Mobile healthcare is poised for major progress through incorporating technology, but a new study shows the Food and Drug Administration (FDA) is negatively impacting this process in general. Companies trying to leverage technology in healthcare are finding that once the FDA gets involved, it becomes a time-consuming, expensive process. Many companies are heading to Europe to develop medical technology, due to a regulatory climate more conducive for such efforts.

The study deals with technology in healthcare in general, but the findings impact mobile in particular, as it’s totally technology based. The FDA creates such a barrier to bringing technology into healthcare that the financial implications are disturbing. The cost of bringing simple technology (such as mobile devices) to use in healthcare is $31 million, a staggering $24 million of which is incurred dealing with the FDA. When looking at more complex technology, the FDA costs companies a whopping $75 million out of the total $94 million to bring it to market. It is no wonder companies are fleeing the reach of the FDA.

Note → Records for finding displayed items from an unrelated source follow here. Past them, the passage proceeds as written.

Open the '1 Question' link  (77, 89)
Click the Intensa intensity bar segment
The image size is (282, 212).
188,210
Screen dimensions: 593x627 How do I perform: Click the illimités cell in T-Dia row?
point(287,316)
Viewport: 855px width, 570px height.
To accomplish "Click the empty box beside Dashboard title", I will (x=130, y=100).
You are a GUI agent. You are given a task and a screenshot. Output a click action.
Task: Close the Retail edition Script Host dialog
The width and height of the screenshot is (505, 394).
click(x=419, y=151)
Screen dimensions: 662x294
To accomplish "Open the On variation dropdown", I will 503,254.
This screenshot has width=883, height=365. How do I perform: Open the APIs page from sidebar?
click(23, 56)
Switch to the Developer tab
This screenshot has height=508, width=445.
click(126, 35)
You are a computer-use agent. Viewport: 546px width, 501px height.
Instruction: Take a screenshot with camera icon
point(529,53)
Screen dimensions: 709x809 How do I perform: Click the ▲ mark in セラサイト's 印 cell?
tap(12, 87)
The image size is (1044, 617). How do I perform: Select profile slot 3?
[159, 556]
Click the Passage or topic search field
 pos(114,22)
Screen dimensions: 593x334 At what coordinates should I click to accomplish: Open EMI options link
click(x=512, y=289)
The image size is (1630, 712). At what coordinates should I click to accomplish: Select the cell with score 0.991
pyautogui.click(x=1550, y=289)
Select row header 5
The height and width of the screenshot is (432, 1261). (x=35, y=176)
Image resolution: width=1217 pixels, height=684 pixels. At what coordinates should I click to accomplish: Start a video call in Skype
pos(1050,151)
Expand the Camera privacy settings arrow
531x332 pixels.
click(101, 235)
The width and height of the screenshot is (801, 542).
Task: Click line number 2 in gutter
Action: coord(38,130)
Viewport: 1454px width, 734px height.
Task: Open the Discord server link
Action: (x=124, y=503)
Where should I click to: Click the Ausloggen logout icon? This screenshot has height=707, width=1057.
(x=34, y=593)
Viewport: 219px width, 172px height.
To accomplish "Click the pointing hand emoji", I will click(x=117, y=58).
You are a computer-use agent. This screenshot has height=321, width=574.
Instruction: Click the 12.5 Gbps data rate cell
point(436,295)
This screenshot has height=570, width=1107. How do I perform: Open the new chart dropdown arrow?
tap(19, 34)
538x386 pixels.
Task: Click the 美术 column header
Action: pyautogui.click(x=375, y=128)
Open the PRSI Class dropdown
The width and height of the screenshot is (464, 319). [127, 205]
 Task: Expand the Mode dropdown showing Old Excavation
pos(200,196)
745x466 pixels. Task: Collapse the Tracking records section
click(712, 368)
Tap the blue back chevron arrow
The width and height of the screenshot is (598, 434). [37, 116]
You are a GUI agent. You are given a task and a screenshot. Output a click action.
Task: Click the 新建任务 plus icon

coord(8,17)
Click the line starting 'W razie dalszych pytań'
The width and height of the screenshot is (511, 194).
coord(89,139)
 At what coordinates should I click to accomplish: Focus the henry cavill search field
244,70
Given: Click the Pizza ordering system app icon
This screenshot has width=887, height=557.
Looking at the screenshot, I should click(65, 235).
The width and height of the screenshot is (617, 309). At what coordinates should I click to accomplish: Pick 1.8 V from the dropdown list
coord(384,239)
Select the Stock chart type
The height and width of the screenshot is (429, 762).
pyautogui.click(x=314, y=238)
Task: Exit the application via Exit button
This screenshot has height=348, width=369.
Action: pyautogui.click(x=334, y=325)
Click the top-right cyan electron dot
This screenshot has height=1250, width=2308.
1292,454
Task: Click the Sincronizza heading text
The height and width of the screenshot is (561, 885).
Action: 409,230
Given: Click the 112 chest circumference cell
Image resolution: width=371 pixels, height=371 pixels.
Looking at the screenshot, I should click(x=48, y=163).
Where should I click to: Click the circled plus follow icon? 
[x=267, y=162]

The advancement of technology used in mobile healthcare is already impacted by the rapid evolution of mobile technology compared with the slow pace of the medical field. When you add the FDA effect into the mix, it becomes almost impossible to get new tech into practice in a timely fashion. The study found that getting new “simple” gadgets to market takes only seven months in Europe, but an average of 31 months in the U.S. due to the involvement of the FDA. Such technology is available for patients in Europe years before it hits the U.S., and strictly due to the FDA effect.

The FDA reaches into all areas of mobile healthcare advancement, even the development of smartphone apps as we discovered. It’s one thing to protect consumers from technology that doesn’t work, but quite another to consistently get in the way of progress. At what point do American companies working on this technology just pack it up and head to Europe?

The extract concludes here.